» WHAT NEEDS TO BE DONE
Pull every line containing the word "Choose" from the records.

··· RECORDS FOR THE EXERCISE ···

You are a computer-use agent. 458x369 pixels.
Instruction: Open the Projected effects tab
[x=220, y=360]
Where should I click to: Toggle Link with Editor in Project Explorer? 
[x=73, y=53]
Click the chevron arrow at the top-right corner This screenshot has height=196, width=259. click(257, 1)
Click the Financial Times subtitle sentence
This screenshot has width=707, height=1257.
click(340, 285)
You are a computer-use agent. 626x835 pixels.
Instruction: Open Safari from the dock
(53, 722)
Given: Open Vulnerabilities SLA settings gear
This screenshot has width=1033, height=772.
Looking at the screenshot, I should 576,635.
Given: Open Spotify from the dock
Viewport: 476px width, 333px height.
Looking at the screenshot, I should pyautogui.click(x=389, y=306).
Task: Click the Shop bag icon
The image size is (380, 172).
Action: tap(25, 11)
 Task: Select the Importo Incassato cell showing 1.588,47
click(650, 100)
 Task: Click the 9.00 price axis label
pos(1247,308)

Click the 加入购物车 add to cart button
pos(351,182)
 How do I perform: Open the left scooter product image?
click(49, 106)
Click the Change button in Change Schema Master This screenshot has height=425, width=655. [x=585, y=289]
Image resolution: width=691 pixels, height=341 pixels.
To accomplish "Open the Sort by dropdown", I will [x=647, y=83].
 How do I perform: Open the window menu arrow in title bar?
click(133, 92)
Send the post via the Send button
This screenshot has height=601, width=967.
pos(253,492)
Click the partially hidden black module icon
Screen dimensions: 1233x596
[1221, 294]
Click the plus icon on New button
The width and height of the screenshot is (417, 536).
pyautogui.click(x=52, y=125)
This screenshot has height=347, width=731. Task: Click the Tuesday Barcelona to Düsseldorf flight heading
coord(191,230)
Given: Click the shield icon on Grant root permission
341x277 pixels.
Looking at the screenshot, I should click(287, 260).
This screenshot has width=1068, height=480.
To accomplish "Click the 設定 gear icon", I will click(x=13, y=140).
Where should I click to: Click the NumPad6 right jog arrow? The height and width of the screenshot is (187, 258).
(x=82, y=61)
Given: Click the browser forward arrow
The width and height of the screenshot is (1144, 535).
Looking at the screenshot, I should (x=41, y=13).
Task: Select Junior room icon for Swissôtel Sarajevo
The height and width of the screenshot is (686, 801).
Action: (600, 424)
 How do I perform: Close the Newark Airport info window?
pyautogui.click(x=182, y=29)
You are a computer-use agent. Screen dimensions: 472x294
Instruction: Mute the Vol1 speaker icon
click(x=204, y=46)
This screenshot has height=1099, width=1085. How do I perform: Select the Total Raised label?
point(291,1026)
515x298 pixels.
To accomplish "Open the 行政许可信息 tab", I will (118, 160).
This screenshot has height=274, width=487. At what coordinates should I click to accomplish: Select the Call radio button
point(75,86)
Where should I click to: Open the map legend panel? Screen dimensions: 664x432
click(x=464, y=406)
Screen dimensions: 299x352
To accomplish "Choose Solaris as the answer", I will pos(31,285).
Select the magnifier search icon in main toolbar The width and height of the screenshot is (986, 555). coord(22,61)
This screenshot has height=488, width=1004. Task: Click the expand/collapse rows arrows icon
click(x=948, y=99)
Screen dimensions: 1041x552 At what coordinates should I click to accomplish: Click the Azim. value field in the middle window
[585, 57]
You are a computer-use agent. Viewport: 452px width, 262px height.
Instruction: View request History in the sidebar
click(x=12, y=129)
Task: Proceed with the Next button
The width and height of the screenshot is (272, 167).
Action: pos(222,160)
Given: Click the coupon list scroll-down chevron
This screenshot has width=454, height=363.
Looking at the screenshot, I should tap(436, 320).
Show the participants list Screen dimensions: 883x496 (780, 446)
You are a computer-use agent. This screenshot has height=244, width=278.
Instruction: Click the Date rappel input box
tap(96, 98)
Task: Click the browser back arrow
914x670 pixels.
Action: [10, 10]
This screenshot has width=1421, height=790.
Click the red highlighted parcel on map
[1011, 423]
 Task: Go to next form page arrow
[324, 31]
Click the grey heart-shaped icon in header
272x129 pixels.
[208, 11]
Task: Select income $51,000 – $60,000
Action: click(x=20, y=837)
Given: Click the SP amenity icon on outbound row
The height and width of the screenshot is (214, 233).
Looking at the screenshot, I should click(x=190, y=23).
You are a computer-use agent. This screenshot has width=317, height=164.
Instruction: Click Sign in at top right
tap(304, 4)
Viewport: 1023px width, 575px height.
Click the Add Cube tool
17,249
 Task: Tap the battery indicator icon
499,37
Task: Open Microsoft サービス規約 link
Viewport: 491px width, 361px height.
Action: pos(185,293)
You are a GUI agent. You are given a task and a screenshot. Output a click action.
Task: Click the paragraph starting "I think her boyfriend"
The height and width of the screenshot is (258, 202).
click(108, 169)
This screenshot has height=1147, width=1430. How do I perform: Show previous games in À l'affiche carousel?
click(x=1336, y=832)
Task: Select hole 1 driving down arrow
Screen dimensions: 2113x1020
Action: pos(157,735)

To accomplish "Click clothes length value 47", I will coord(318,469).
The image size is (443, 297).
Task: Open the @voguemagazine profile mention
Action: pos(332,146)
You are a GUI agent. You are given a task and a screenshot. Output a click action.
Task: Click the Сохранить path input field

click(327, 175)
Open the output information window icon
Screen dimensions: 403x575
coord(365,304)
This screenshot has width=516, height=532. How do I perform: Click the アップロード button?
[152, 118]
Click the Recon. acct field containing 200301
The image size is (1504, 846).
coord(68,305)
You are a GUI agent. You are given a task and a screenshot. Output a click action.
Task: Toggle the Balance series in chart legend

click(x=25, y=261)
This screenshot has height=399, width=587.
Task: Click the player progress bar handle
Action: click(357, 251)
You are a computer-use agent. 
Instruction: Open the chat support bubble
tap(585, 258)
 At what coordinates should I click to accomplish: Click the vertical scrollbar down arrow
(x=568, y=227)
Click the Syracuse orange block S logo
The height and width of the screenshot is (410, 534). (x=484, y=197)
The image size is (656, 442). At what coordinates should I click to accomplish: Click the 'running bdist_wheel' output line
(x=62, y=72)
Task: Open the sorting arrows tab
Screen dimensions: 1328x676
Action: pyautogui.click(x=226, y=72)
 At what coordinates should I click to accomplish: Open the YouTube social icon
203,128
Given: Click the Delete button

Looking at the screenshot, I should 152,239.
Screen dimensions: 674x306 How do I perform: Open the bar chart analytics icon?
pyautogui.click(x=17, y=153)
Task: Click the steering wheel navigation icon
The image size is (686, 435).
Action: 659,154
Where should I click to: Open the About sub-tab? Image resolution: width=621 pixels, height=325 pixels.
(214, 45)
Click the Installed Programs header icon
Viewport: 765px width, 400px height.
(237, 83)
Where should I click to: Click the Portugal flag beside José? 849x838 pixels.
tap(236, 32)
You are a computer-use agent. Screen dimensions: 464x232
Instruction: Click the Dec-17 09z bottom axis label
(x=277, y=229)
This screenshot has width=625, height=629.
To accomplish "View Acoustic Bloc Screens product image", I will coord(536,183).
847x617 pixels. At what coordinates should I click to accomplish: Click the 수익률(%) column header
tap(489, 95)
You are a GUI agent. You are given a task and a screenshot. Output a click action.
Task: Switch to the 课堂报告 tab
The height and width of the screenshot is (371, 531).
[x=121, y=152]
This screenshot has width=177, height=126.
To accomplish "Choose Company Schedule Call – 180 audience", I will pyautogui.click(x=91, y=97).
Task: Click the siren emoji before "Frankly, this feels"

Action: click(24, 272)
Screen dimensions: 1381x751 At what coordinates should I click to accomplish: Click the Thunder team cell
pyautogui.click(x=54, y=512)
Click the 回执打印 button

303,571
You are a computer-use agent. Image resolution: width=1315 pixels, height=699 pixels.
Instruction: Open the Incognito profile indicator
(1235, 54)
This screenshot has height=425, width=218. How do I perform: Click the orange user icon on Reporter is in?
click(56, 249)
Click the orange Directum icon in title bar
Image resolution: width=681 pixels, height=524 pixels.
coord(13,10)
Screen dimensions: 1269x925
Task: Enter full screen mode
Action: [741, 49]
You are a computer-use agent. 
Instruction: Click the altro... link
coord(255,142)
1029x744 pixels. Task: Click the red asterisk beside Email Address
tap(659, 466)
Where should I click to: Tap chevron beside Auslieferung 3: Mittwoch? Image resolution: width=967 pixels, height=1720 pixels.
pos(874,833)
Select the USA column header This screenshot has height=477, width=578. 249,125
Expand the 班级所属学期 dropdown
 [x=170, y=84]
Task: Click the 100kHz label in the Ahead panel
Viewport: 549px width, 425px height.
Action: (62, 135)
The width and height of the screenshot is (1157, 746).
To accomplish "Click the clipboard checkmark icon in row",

···

» EXERCISE RESPONSE
To accomplish "Choose Solaris as the answer", I will pos(31,285).
To accomplish "Choose Company Schedule Call – 180 audience", I will pyautogui.click(x=91, y=97).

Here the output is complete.